I was planning on being there, but now I have a funeral to go to.  Not mine, so I'll be coming back  
How inconvenient! 
huh!...What the??? ......was that a lighting strike! :shock: :shock: 
She was a lovely lady with a great sense of humour, so I guess that's why the lightning missed me. :lol: :lol: 
Good luck guys.
Cheers
Alby


----------



## pcsolutionman (Apr 9, 2007)

was planning on being there but now have work commitments so ill see you gus next time

Lee


----------



## xerubus (May 17, 2007)

Okay.. I'll be there somewhere between 0600 and 0800.

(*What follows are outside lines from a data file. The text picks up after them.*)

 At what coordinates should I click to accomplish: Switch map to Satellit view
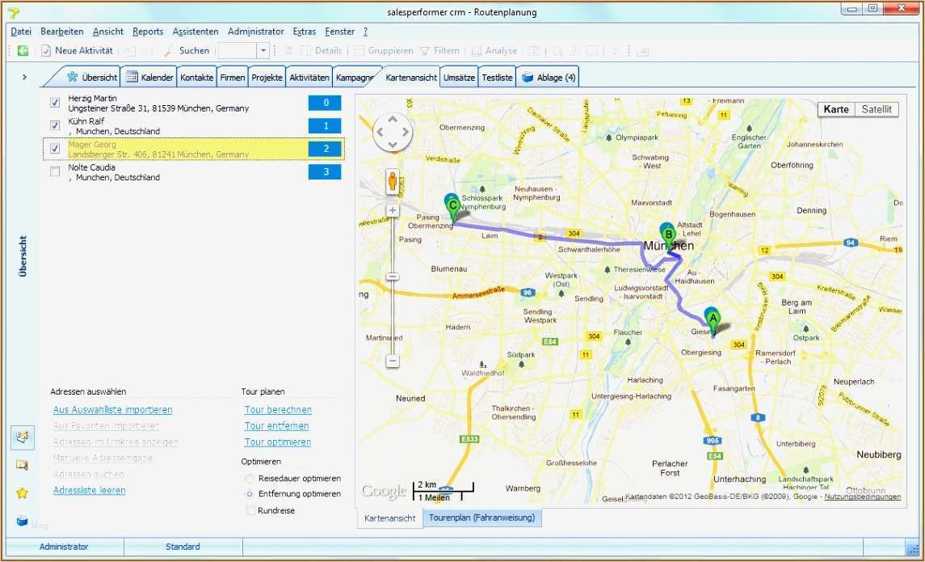click(876, 109)

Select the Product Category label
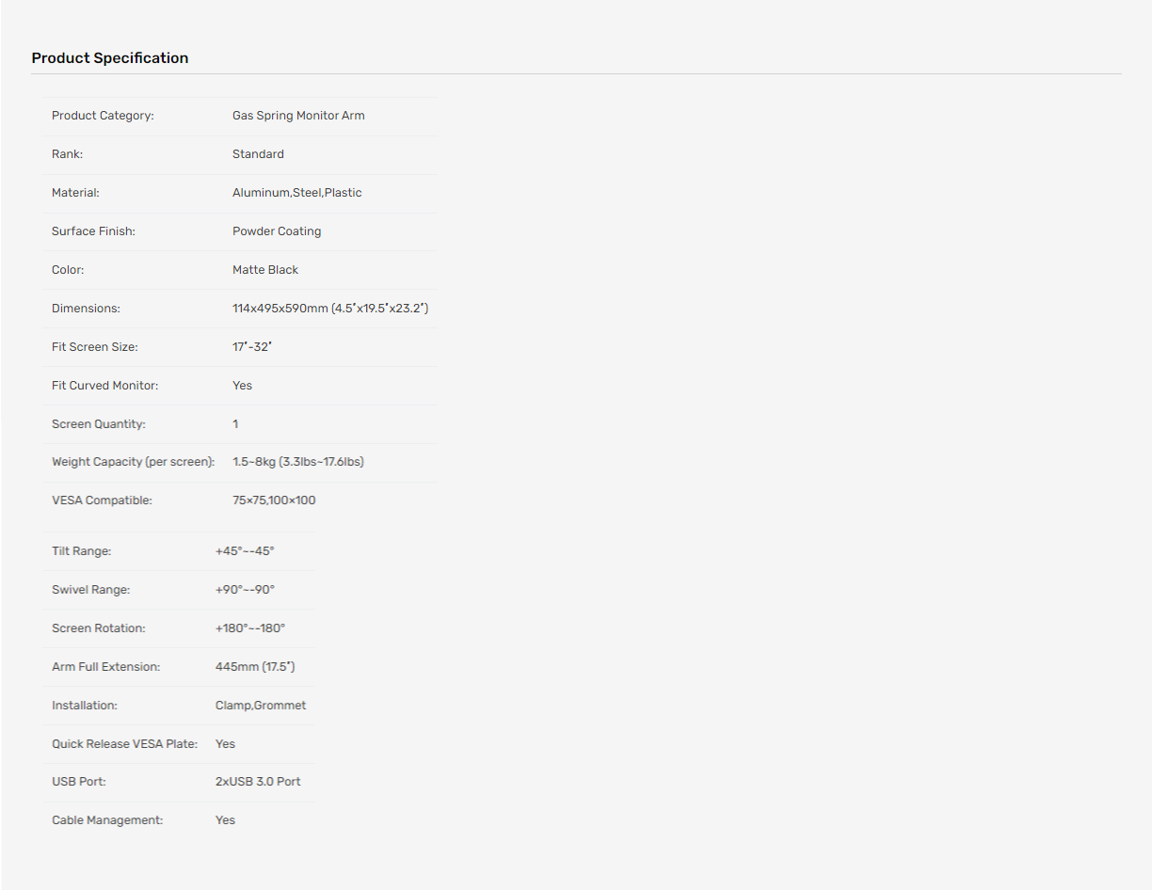tap(103, 116)
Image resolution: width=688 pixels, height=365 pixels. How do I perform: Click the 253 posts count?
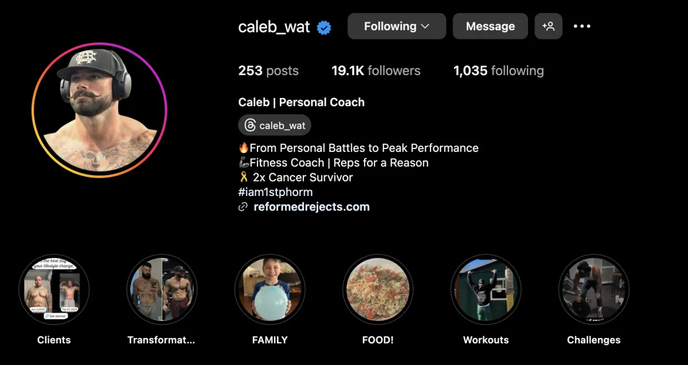pyautogui.click(x=268, y=71)
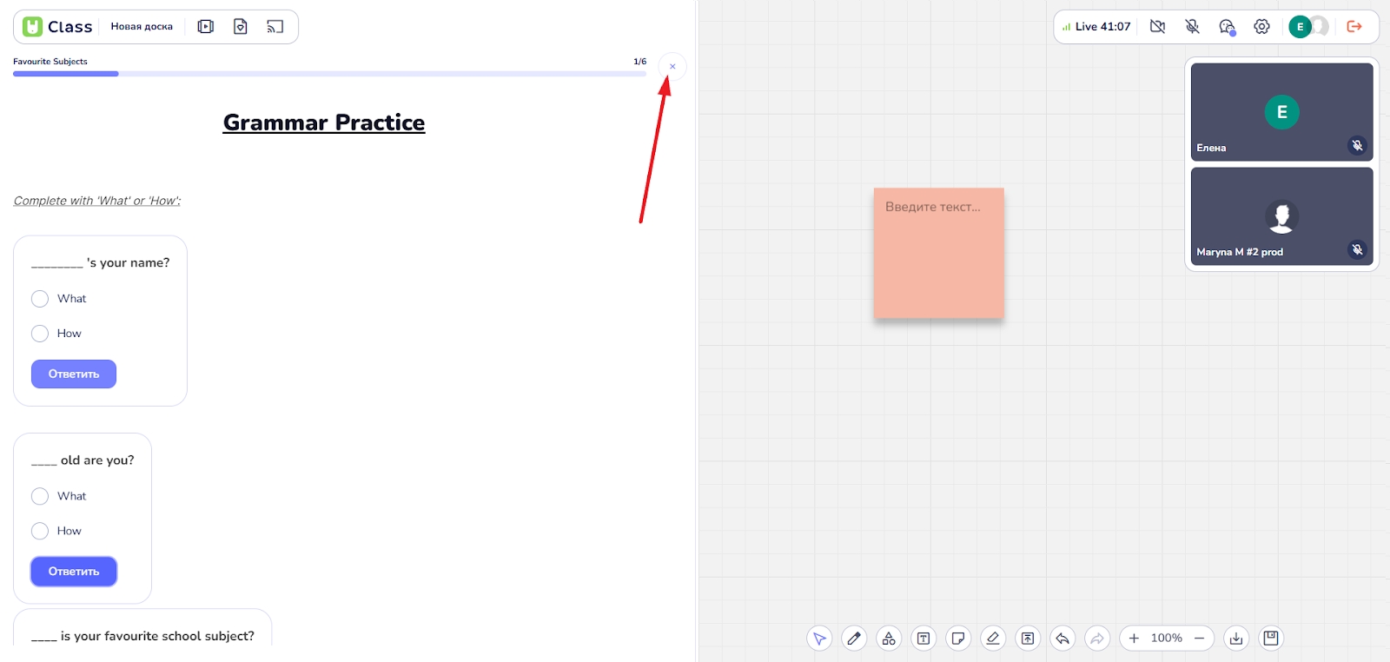Zoom out with the minus button
Image resolution: width=1390 pixels, height=662 pixels.
(x=1199, y=639)
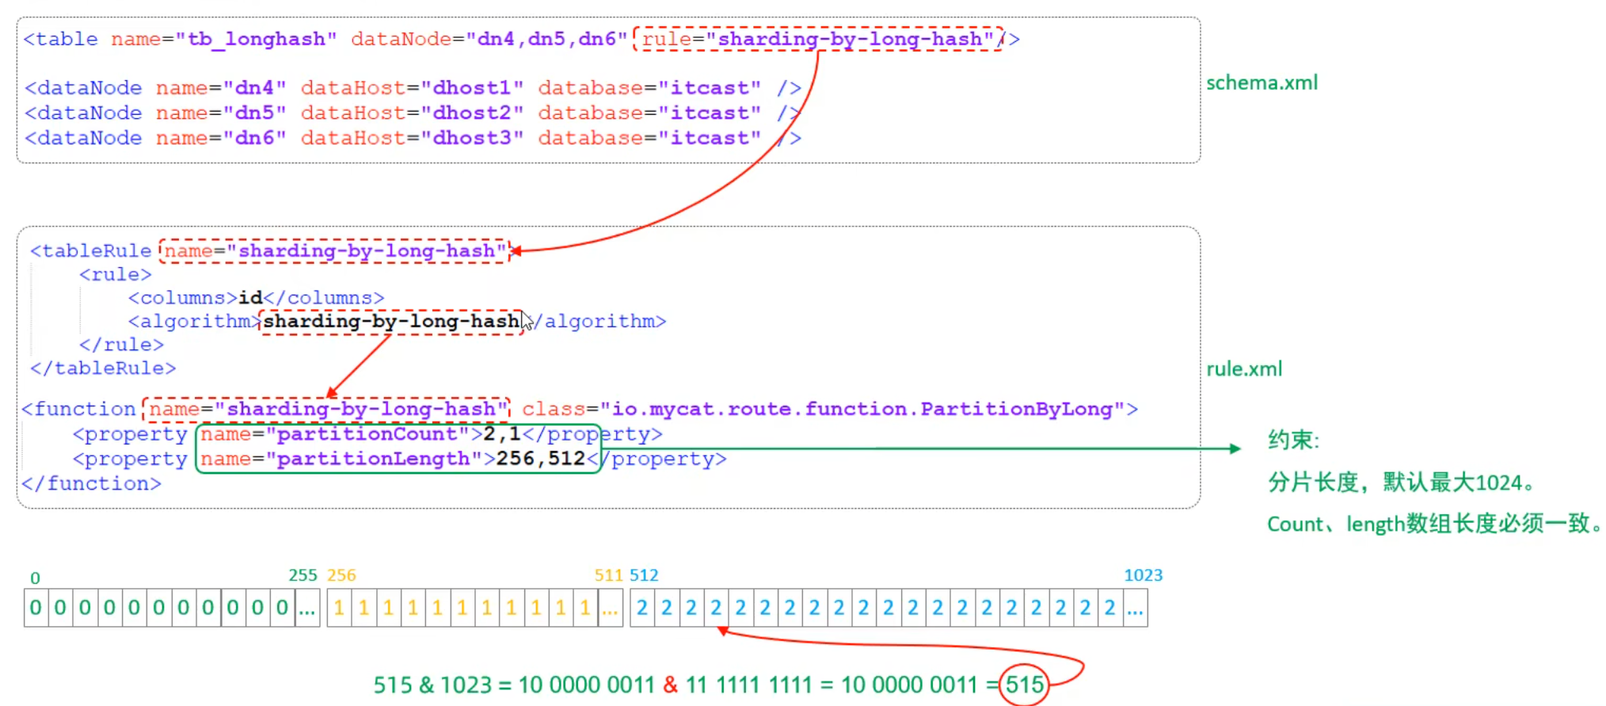The width and height of the screenshot is (1606, 706).
Task: Click the first green 0 cell
Action: pos(36,609)
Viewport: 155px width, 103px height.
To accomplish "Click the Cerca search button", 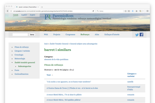I will pos(32,35).
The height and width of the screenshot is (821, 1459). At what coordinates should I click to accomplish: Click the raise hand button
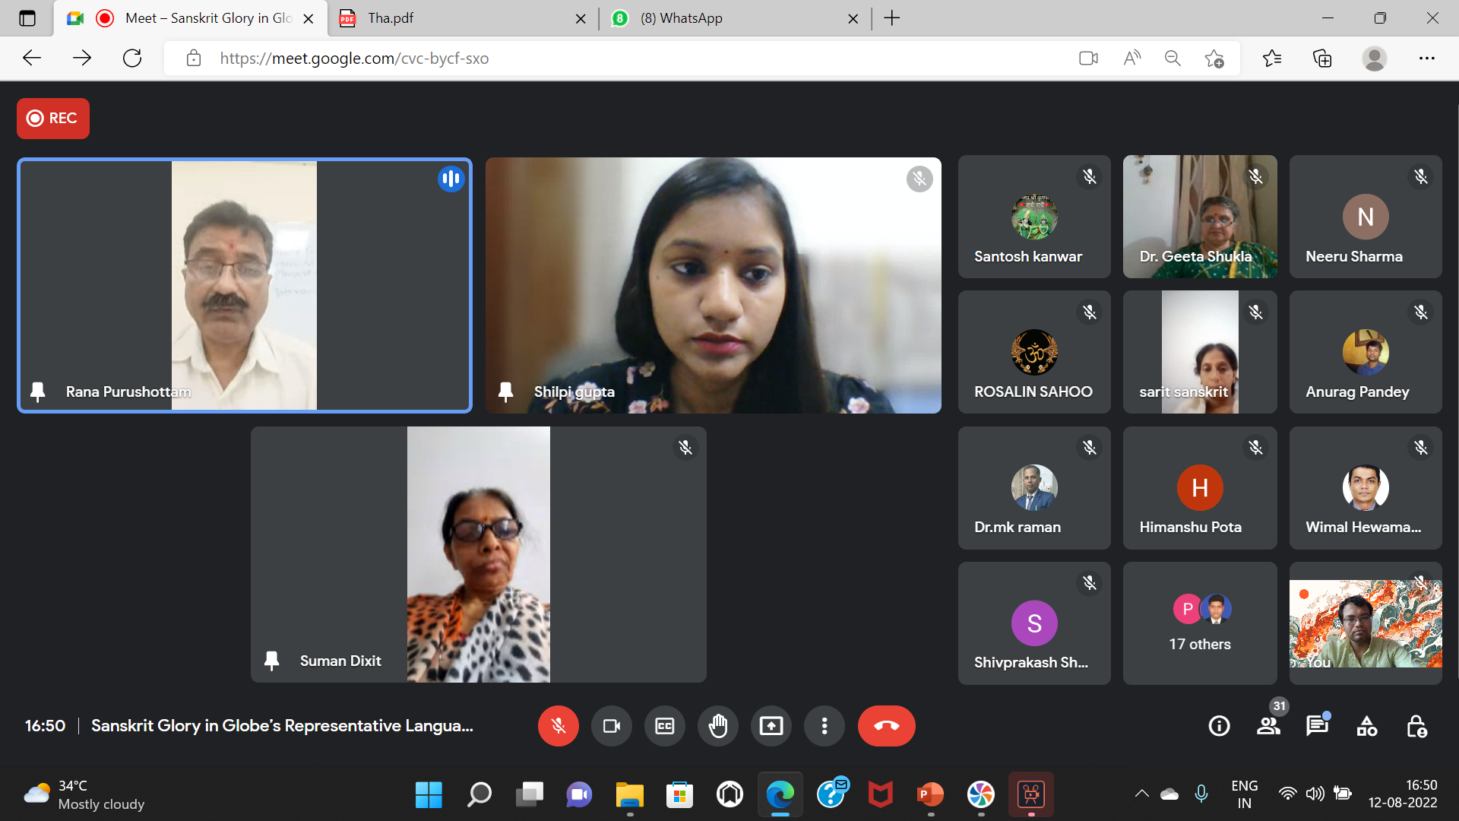click(x=717, y=726)
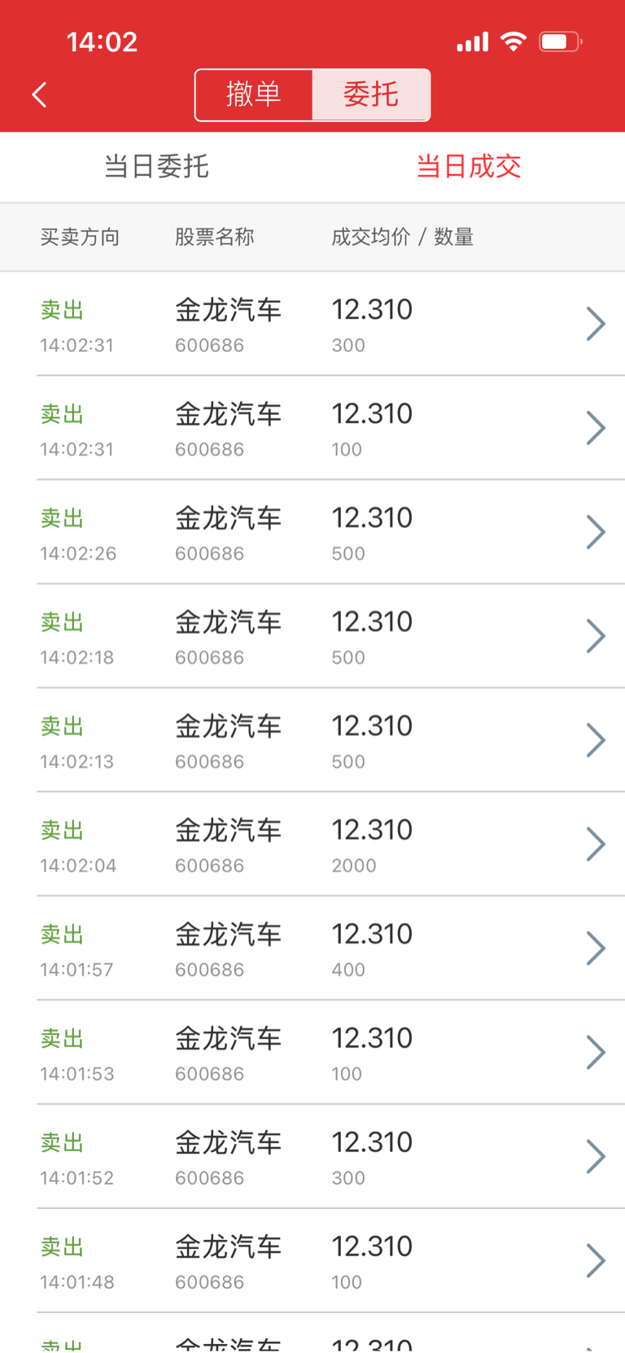Select 金龙汽车 row sold at 14:02:04
The height and width of the screenshot is (1353, 625).
click(313, 845)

Alby.. sorry to hear about the loss.


----------



## Lureme (Jul 1, 2007)

Alby said:


> I was planning on being there, but now I have a funeral to go to.  Not mine, so I'll be coming back
> How inconvenient!
> huh!...What the??? ......was that a lighting strike! :shock: :shock:
> She was a lovely lady with a great sense of humour, so I guess that's why the lightning missed me. :lol: :lol:
> ...


Me also Alby   The laying to rest of Mal's [a friend of Alby and myself] mum in Caloundra.
Had the yak ready to go when my wife rang and said it's today. :shock:


----------